The Perl6 docs state "By default, parameters are bound to their argument and marked as read-only." But running the following code:

# Example 1
sub f1 ( $x ) { say $x.VAR.WHAT; say $x.WHAT; say $x }
f1(1);

yields:

(Scalar)
(Int)
1

while this code:

# Example 2
my $y := 1;
say $y.VAR.WHAT; say $y.WHAT; say $y;

yields:

(Int)
(Int)
1

It's the (Scalar) in the output of Example1 that I do not understand: why is there a Scalar when I supposedly bind the Int 1 - argument to the identifier $x ? It seems as if the value 1 got "assigned" to $x, rather than "bound".

Scalar containers are also used to indicate items, and thus prevent flattening of them.

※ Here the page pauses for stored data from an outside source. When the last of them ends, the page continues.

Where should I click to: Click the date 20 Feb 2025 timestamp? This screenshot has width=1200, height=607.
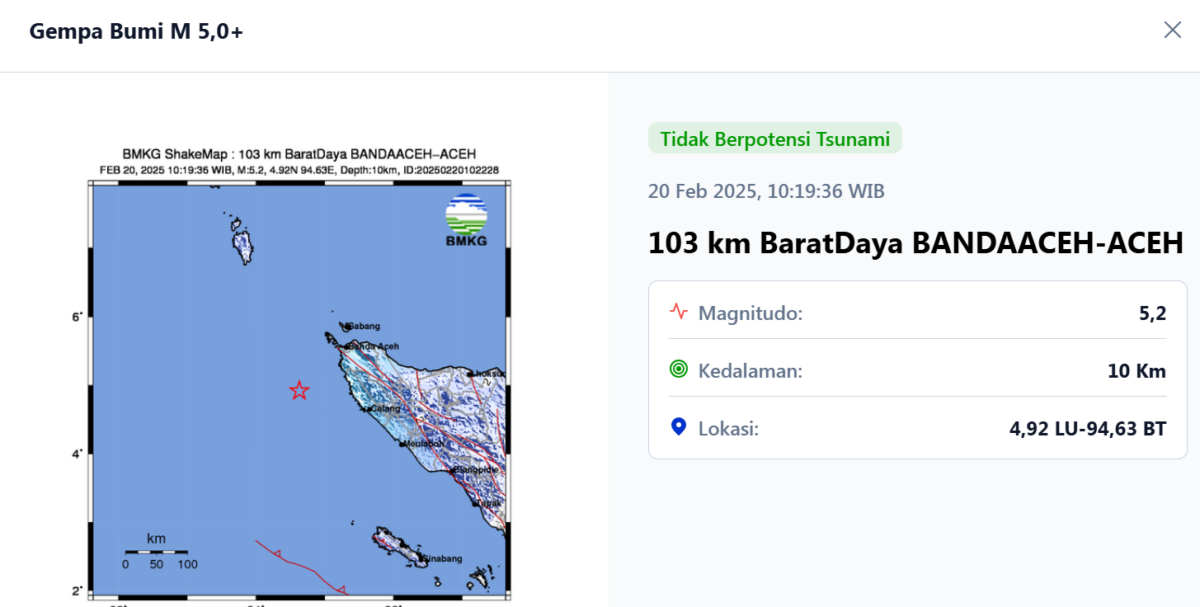[x=766, y=191]
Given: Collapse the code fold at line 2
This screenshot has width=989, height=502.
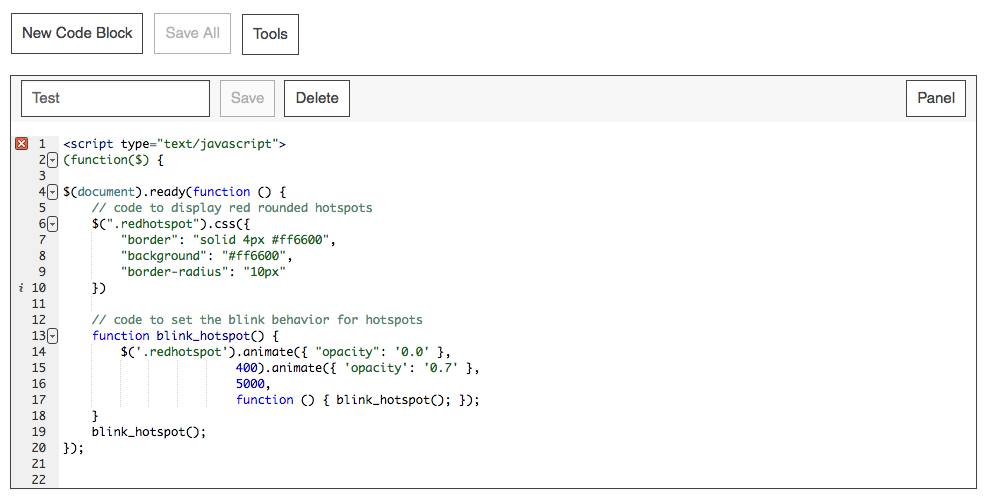Looking at the screenshot, I should click(x=53, y=160).
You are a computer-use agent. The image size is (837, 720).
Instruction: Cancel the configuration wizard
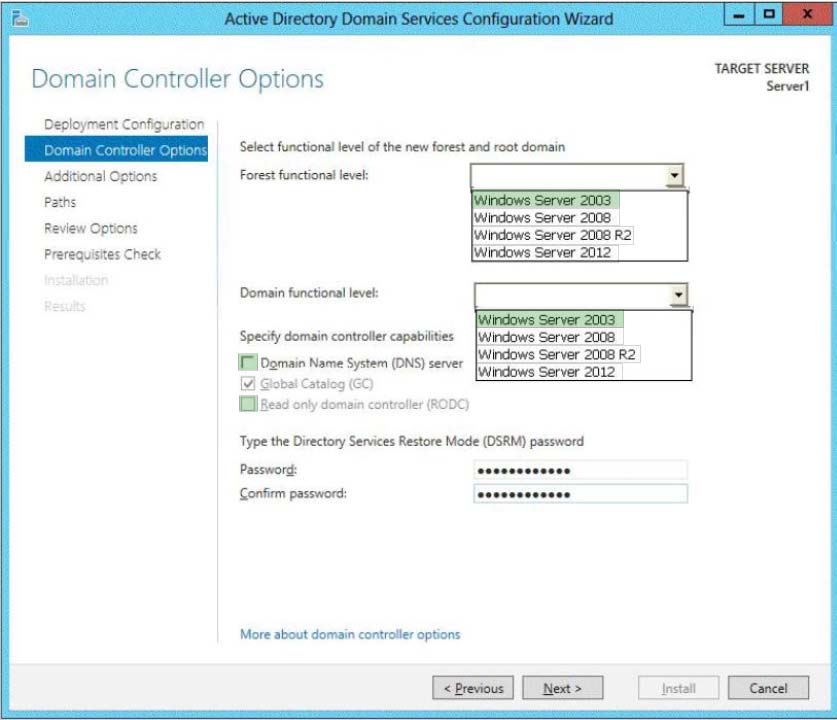click(x=768, y=688)
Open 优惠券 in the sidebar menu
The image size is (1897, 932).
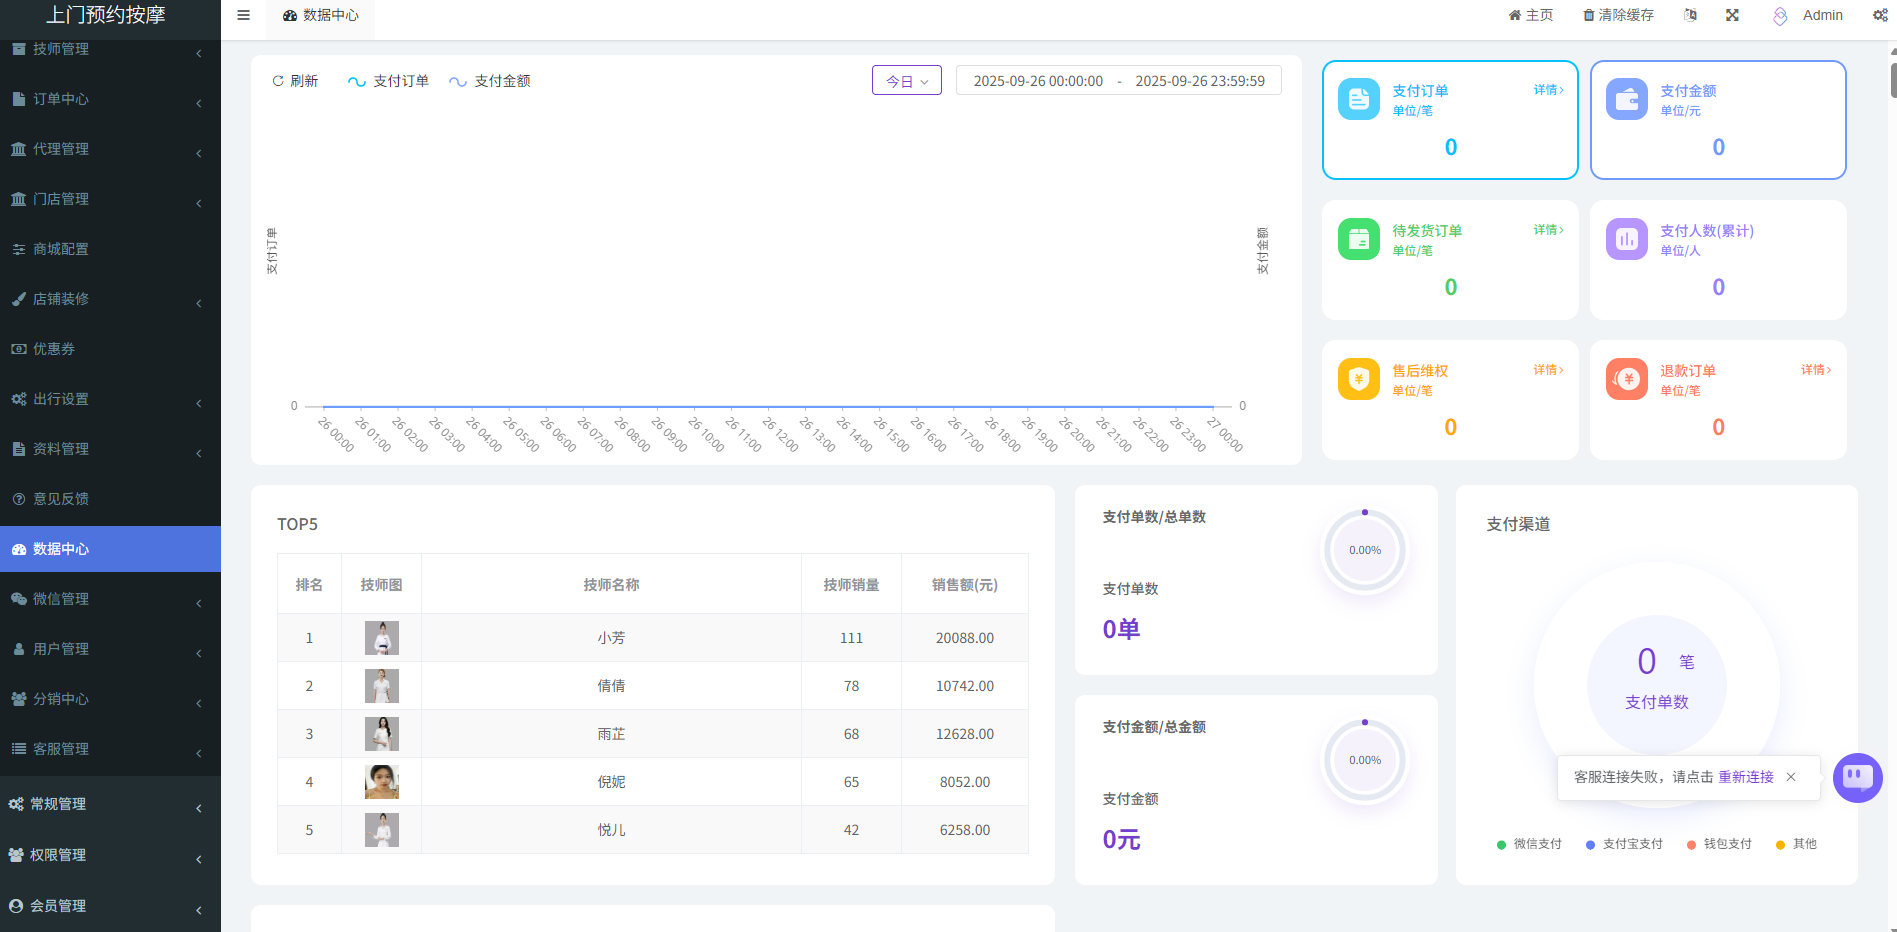[x=54, y=349]
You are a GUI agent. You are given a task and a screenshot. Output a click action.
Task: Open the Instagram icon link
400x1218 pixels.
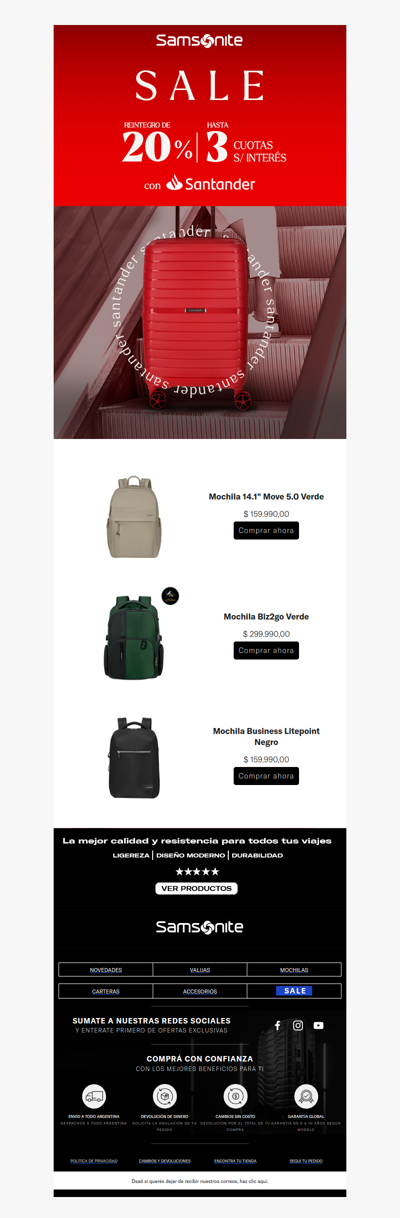(298, 1025)
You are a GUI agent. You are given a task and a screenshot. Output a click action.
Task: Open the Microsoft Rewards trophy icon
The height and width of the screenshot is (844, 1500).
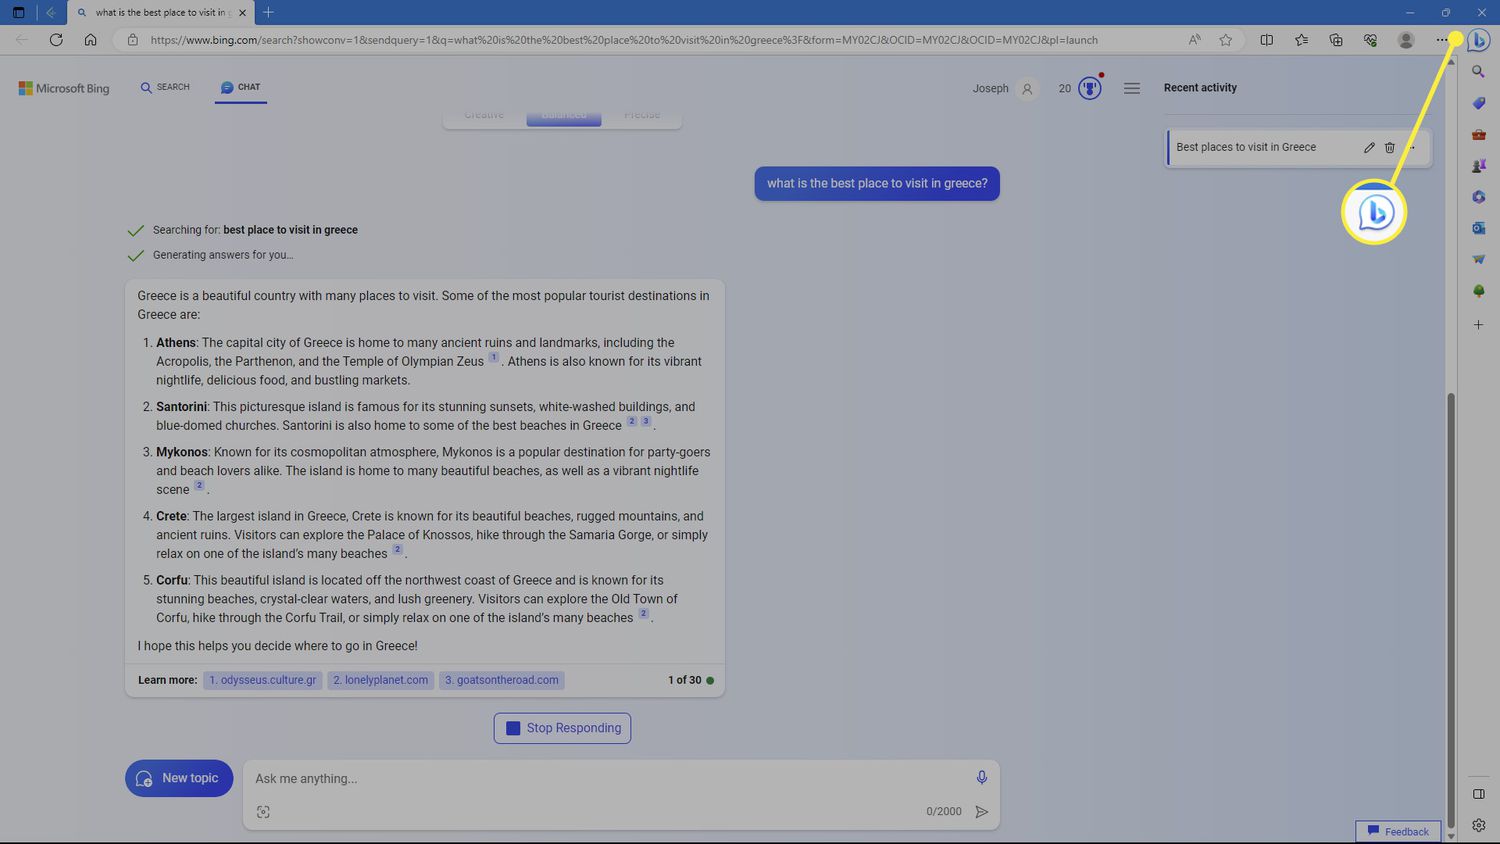[x=1090, y=88]
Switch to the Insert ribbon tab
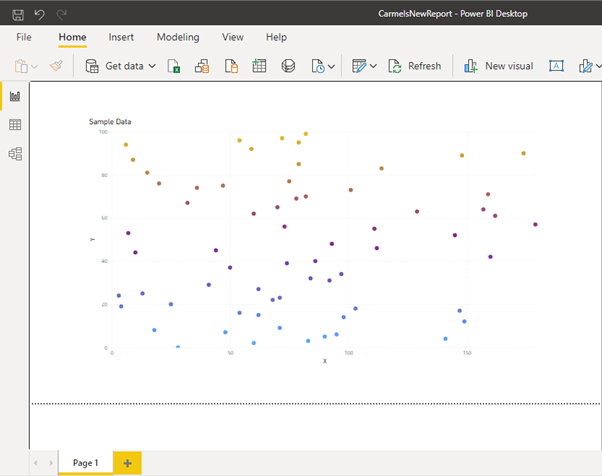Screen dimensions: 602x476 [121, 37]

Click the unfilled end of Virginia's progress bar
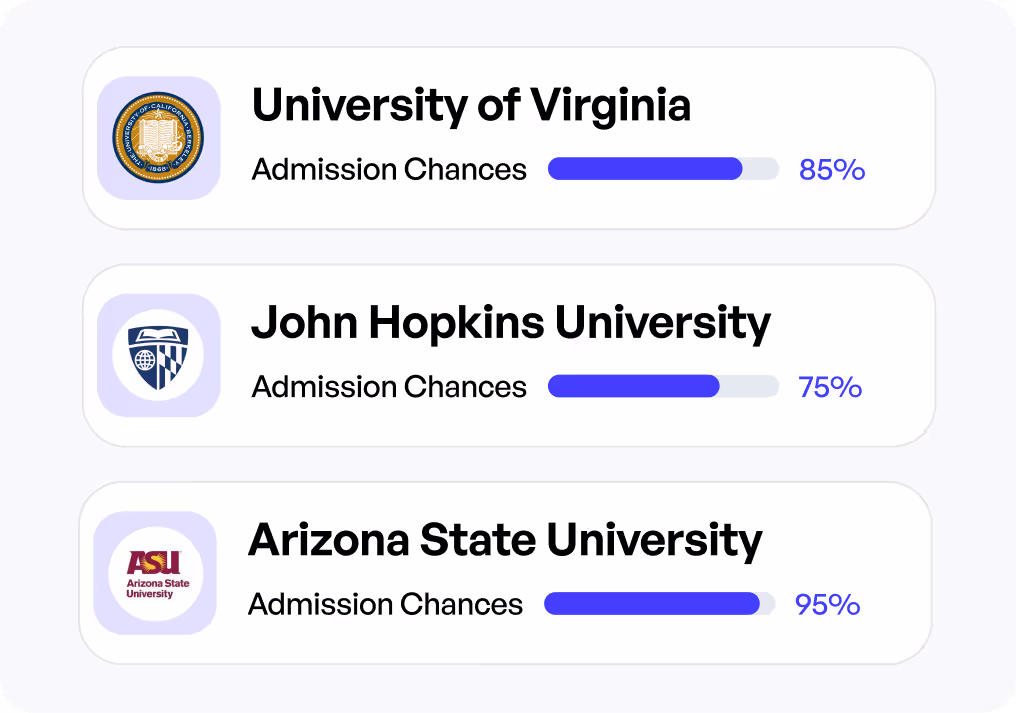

In the absence of a type constraint, the implementation will conservatively wrap the incoming argument into a read-only Scalar container to avoid any unexpected flattening taking place. Contrast this:

sub foo($x) {
    my @a = $x;
    say @a.elems;
}
foo([1,2,3]);

Which outputs 1 (no flattening), with a sigilless binding:

sub foo(\x) {
    my @a = x;
    say @a.elems;
}
foo([1,2,3])

Which outputs 3, since no item context is imposed. Were the Scalar container not there, both would output 3.

In the presence of a non-Iterable type constraint, this wrapping will be omitted. Thus writing:

sub f1(Int $x) {
    say $x.VAR.WHAT;
    say $x.WHAT;
    say $x
}
f1(1)

Will output:

(Int)
(Int)
1

With .VAR simply yielding identity on a non-container.